Abstract

The aim of this study was to further characterize the expression and function of human CYP2B6 in a recently generated CYP2A13/2B6/2F1-transgenic (TG) mouse model, in which CYP2B6 is expressed selectively in the liver. The inducibility of CYP2B6 by phenobarbital (PB) and dexamethasone (DEX), known inducers of CYP2B6 in human liver, was examined in the TG mice, as well as in TG/Cyp2abfgs-null (or “CYP2B6-humanized”) mice. Hepatic expression of CYP2B6 mRNA and protein was greatly induced by PB or DEX treatment in both TG and TG/Cyp2abfgs-null mice. Function of the transgenic CYP2B6 was first studied using bupropion as a probe substrate. In PB-treated mice, the rates of hepatic microsomal hydroxybupropion formation (at 50 μM bupropion) were >4-fold higher in TG/Cyp2abfgs-null than in Cyp2abfgs-null mice (for both male and female mice); the rate difference was accompanied by a 5-fold higher catalytic efficiency in the TG/Cyp2abfgs-null mice and was abolished by an antibody to CYP2B6. The ability of CYP2B6 to metabolize nicotine was then examined, both in vitro and in vivo.

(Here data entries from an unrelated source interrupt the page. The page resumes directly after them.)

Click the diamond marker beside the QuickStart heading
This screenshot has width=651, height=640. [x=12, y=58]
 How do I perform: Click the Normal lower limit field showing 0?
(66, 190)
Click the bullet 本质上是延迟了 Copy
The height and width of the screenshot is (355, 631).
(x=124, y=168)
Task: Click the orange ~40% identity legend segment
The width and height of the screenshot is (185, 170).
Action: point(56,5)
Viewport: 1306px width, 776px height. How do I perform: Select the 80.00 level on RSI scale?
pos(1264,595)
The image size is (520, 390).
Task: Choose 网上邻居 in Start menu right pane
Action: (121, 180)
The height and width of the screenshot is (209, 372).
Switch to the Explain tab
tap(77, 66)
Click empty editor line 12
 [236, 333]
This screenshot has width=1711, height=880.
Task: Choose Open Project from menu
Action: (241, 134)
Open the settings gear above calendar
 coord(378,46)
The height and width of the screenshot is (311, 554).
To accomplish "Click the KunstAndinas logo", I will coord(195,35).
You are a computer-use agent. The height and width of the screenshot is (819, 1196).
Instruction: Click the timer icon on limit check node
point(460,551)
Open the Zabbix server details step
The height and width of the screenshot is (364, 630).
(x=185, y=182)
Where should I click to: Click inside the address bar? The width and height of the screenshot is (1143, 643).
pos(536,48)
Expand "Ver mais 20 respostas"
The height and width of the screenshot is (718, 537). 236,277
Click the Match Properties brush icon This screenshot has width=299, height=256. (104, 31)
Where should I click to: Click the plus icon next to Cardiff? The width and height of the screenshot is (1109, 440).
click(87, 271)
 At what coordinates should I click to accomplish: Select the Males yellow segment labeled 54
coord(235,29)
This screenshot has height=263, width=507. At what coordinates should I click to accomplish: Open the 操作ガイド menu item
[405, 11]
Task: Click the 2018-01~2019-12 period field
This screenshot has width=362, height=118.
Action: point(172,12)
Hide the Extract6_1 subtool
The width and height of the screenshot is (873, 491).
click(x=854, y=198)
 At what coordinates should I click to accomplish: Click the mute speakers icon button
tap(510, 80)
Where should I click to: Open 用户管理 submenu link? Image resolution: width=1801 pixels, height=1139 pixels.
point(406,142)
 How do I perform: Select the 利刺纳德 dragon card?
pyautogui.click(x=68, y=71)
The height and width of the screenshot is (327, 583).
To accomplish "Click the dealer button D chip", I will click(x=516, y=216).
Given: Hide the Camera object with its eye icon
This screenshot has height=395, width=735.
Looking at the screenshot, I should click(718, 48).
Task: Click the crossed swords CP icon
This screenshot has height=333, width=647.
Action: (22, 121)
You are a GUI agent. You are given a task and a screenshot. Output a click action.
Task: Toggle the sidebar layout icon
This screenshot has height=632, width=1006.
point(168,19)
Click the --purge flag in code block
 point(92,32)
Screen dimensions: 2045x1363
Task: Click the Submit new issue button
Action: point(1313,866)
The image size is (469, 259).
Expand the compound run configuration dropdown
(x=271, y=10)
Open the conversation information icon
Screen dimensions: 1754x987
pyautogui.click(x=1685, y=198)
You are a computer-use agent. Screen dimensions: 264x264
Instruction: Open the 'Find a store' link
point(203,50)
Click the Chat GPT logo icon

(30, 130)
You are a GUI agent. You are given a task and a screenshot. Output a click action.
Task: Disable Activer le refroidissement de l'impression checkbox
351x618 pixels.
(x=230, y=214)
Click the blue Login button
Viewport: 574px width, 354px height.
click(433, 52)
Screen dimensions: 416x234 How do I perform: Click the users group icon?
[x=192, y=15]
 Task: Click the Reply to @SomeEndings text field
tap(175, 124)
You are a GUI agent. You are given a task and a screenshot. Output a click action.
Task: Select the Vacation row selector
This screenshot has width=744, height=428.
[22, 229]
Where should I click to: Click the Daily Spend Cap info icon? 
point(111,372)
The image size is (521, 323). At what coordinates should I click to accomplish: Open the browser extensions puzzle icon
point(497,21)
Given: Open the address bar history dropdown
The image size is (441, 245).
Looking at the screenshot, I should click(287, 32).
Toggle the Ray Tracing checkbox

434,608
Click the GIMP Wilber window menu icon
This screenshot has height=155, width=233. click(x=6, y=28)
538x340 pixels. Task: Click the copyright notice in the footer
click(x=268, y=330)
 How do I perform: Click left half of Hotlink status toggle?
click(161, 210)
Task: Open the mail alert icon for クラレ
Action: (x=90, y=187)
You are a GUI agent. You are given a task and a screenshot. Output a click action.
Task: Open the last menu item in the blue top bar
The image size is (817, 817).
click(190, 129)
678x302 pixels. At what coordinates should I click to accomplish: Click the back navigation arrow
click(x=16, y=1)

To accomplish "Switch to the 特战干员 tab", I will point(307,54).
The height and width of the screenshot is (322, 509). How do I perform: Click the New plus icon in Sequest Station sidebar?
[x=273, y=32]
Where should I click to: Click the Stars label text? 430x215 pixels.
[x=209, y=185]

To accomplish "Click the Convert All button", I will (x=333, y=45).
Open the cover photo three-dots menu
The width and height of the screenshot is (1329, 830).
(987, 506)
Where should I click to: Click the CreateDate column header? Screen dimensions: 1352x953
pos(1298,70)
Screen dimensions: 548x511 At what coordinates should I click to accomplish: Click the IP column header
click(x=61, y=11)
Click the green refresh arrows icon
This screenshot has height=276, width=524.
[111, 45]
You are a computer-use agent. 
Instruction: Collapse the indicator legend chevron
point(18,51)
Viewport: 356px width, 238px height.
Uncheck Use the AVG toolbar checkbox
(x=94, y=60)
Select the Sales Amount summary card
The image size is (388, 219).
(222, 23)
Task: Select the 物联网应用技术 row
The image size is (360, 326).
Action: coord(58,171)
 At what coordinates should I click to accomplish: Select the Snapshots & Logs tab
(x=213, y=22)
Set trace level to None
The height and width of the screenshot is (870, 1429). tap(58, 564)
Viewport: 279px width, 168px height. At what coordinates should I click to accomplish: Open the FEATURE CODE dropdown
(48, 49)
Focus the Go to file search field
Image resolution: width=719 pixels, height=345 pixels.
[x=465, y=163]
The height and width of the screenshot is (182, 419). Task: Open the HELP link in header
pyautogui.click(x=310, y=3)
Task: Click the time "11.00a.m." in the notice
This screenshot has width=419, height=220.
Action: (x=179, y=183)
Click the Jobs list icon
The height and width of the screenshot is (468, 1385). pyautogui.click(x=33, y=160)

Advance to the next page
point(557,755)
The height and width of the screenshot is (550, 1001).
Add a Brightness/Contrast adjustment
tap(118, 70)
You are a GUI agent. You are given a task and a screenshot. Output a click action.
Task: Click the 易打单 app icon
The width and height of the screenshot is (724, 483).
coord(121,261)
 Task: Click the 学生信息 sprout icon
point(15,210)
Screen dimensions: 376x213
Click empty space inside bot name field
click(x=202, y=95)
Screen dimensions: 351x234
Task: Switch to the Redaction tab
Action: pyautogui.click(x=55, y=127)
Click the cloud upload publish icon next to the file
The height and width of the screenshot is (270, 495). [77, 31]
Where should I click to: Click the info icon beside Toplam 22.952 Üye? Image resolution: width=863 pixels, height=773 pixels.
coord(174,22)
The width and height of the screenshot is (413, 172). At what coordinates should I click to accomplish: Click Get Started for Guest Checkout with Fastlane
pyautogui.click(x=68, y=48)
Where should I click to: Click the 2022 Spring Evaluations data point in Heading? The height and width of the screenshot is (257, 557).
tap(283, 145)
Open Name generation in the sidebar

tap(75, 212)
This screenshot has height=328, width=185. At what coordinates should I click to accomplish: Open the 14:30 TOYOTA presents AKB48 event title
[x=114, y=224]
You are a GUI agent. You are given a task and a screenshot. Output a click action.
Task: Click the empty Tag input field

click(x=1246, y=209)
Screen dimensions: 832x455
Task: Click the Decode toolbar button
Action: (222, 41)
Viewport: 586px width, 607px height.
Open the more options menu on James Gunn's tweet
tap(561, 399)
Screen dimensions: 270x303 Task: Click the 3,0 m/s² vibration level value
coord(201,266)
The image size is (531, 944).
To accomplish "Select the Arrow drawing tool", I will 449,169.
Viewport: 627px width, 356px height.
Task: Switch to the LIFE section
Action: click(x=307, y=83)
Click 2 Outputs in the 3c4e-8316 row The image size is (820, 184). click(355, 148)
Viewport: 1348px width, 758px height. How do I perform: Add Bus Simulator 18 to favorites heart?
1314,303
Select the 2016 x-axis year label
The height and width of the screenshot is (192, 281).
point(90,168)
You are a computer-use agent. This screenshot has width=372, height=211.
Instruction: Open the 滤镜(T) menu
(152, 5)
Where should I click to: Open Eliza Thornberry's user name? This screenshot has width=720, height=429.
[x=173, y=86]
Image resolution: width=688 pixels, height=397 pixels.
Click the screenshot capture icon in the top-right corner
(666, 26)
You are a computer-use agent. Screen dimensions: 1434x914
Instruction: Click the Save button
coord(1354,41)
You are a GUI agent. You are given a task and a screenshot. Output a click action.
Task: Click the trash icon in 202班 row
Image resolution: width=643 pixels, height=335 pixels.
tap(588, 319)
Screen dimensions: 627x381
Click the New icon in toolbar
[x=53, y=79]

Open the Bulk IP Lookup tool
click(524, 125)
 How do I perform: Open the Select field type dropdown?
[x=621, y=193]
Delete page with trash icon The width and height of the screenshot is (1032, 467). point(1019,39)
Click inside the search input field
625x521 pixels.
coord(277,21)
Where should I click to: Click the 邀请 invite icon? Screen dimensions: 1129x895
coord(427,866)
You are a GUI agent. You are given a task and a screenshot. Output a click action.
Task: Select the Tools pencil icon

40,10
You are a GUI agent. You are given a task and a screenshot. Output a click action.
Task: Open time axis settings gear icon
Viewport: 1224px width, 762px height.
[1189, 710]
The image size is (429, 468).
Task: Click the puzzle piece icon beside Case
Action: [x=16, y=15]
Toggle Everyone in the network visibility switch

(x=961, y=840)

The rates of hepatic microsomal cotinine formation from nicotine were significantly higher in TG/Cyp2abfgs-null than in Cyp2abfgs-null mice, pretreated with PB or DEX. Furthermore, systemic nicotine metabolism was faster in TG/Cyp2abfgs-null than in Cyp2abfgs-null mice. Thus, the transgenic CYP2B6 was inducible and functional, and, in the absence of mouse CYP2A and CYP2B enzymes, it contributed to nicotine metabolism in vivo. The CYP2B6-humanized mouse will be valuable for studies on in vivo roles of hepatic CYP2B6 in xenobiotic metabolism and toxicity.